Competitive programming bears very little resemblance to the day-to-day programming that most programmers do for a living. In some senses it can be harder, but it many others it is easier. Competitive programming is a game, essentially. A series of well-defined problems with clear solution states. that is not, to put it mildly, the environment that 99% of programmers work in. However, these tools can still help programmer productivity because what they are good it — repeating what they have been fed under specific prompts — constitutes a lot of what programmers do. There is a lot of boiler plate code in most significant programs and generating that code is a legitimate way to help programmers program faster. This is why ChatGPT and its ilk is good at student essays, for example — they tend to fit into a specific format with specific rules about what is acceptable and what is not and so they are relatively easy to reproduce. This easy reproduction of material it is already exposed to, however, is one way in which AIs may be something of a step back, at least conceptually.
Imitative AIs calculate what should come next based on what has come before. this makes them not really capable of creation, but it also is the root of why they lie (Oh, I’m sorry: hallucinate). An imitative AI system lies because it knows that, for example, a citation should go in spot X, so it creates one (remember, these are calculating the next letter, not actually generating material based on any understanding of the material. Gemini and ChatGPT don’t know squat about, well, anything. They just know what people who wrote about the thing did in the past). Or it makes up facts, because those kinds of facts were present in the kinds of material you requested. Coding AIs have the same sorts of problems. Since they imitate other code, they have the same likelihood of introducing security errors found in their training data, for example. They imitate, so they also imitate our flaws. We used to have a different, perhaps better, conception of computer derived helpers: expert systems.

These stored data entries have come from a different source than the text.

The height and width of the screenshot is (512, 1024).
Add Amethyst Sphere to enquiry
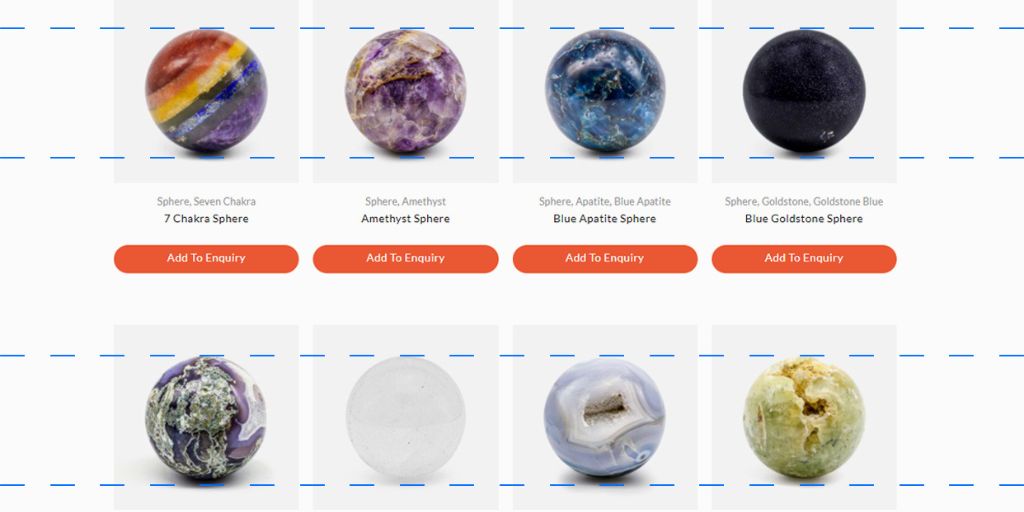(x=406, y=259)
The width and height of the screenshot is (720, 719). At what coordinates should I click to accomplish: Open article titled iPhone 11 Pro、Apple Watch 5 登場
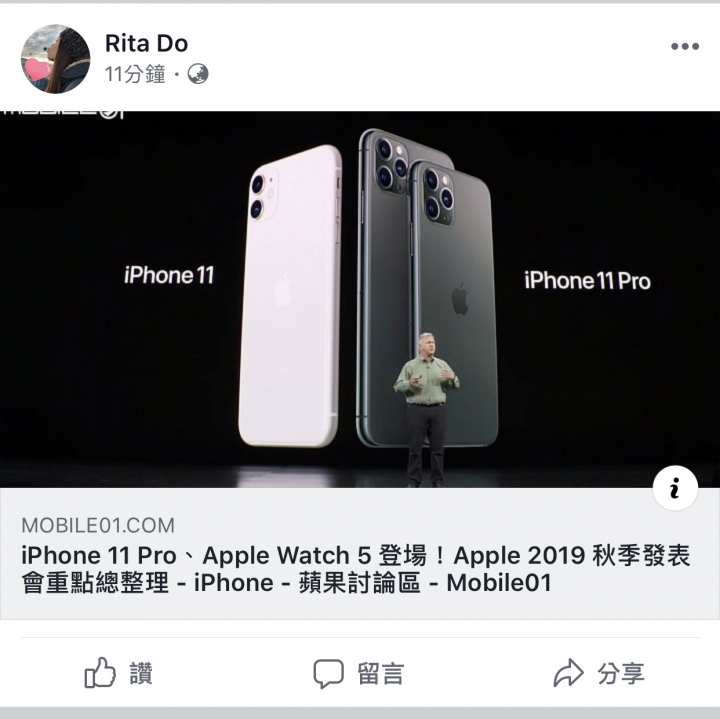point(355,569)
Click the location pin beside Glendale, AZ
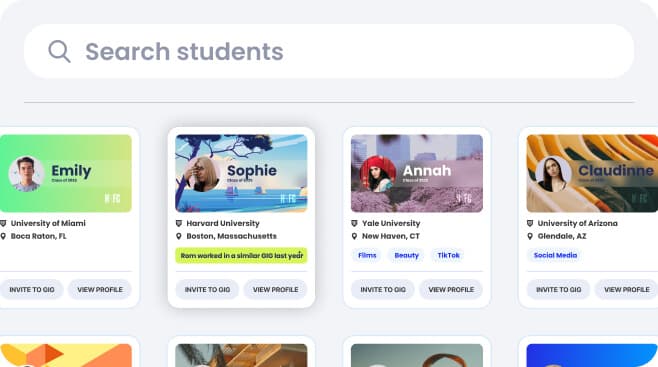This screenshot has width=658, height=367. tap(530, 236)

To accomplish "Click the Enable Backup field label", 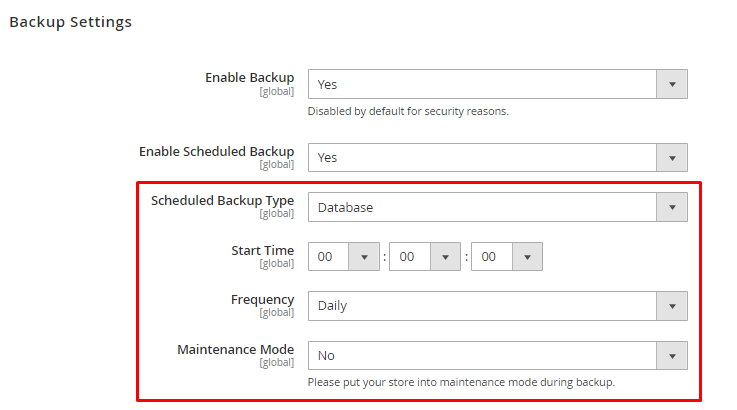I will pos(249,77).
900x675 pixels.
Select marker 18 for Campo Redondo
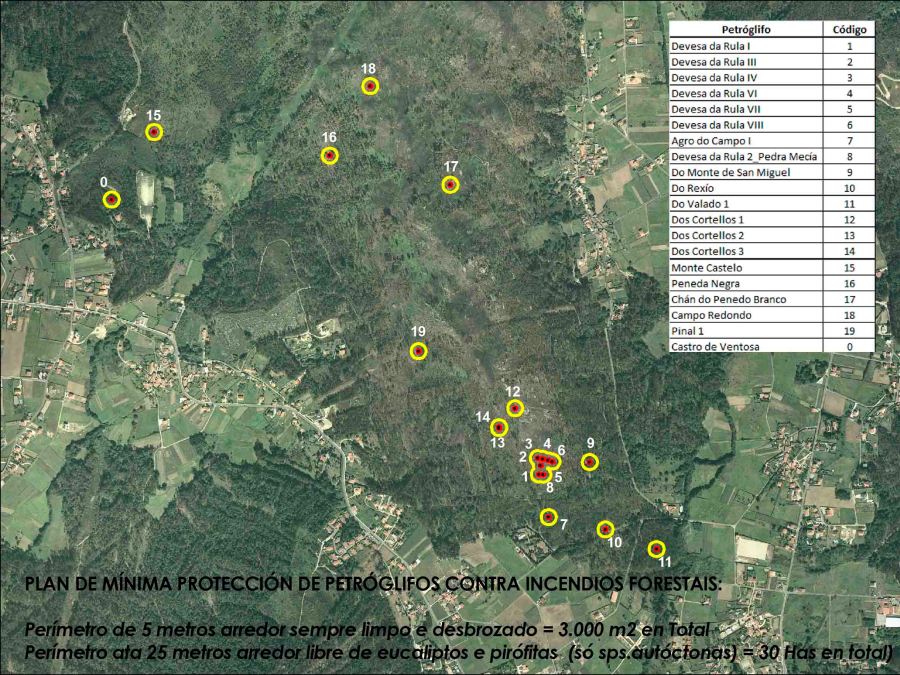370,86
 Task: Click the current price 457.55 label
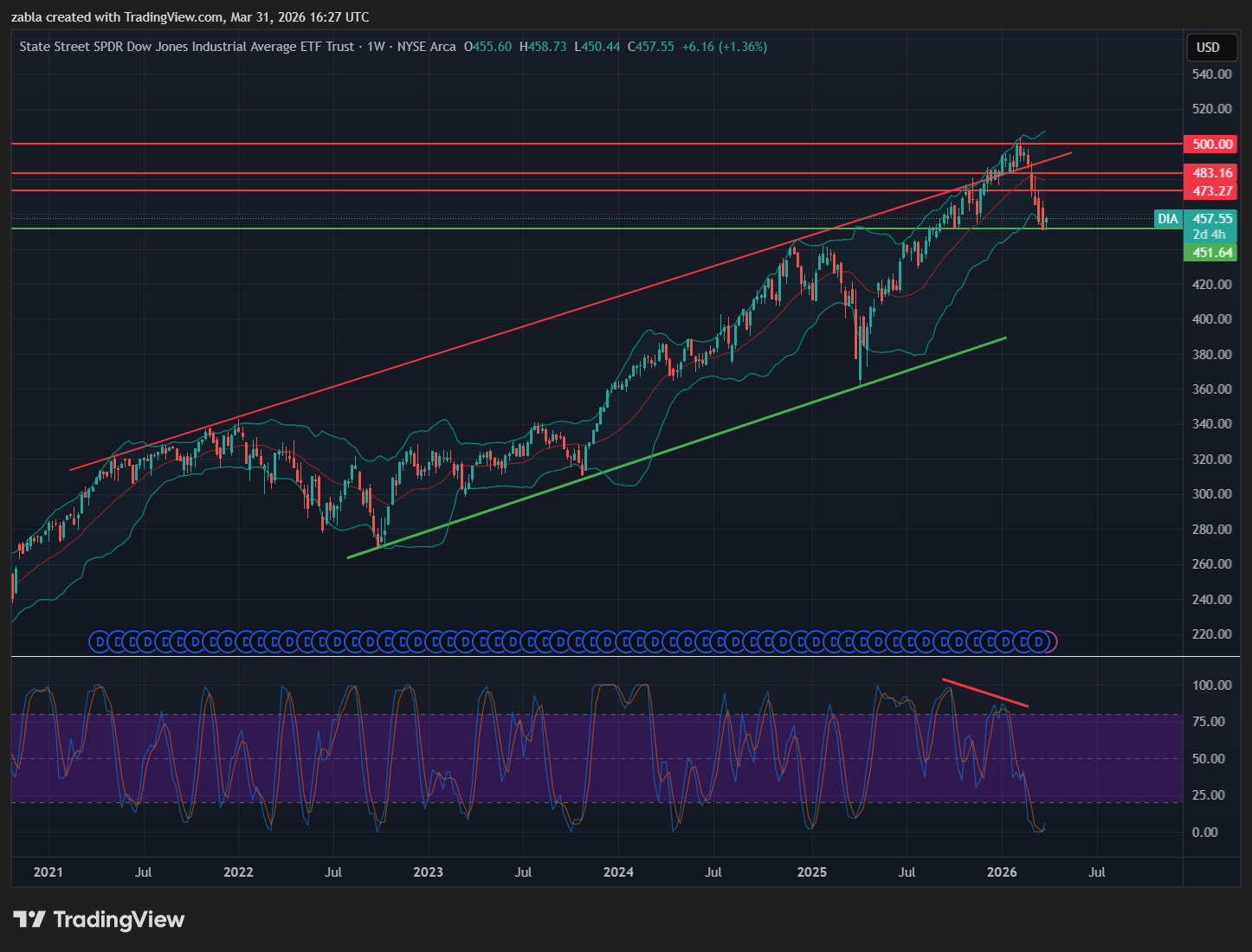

Expert systems are similar in output to imitative AI systems — give them a question and they gave you an answer. However, since the answers were based on expertise, not volume, in theory they would provide you the right answer almost every time. When applied to narrow areas, they could be assured to be a boon. But that is the problem — you need to know the answers beforehand and that meant the systems tended to be narrow in their applicable domains and relatively time consuming to build. That is why so much effort has been placed into imitative and other learning methodologies. It is better, the thought goes, to have a machine that can learn a little in many areas than one that knows almost everything in a very narrow specialty.
But it is? Yes, the outputs of the AI systems can seem amazing. But in proactive, they require constant babysitting to endure that what they produce is usable and correct. Is that an appropriate trade off? I honestly don’t know. The concept of a machine system that is broader than deep has its appeal. But I think we may have lost something with the abandonment of the idea that we should be certain, as reasonably certain as possible, that the system we rely on for help are actually helpful. How valuable is a computer playing doctor when it cannot actually get the question correct?
Right about now, someone will chime in with the notion that these systems are better than humans. But they aren’t, not really. Since they require oversight to do anything important, they aren’t really an improvement even if the stats are occasionally better than average. A doctor that makes a mistake can learn, actually learn, from it, or can be punished. An imitative AI model evades responsibility and cannot change until its training material has been updated and fully integrated. They are not the same, and they don’t have the sma elevle of flexibility and accountability.
At the end of the day, AI companies have bet that being partially correct much of the time is more lucrative than being absolutely correct almost all of the time. And they may very well be correct. But I think we have lost something by narrowing our ambitions so sharply. Automation can help people, can improve things, but only if its focused on people, not profits. We seem to have given up on that notion and we are all going to be worse for it.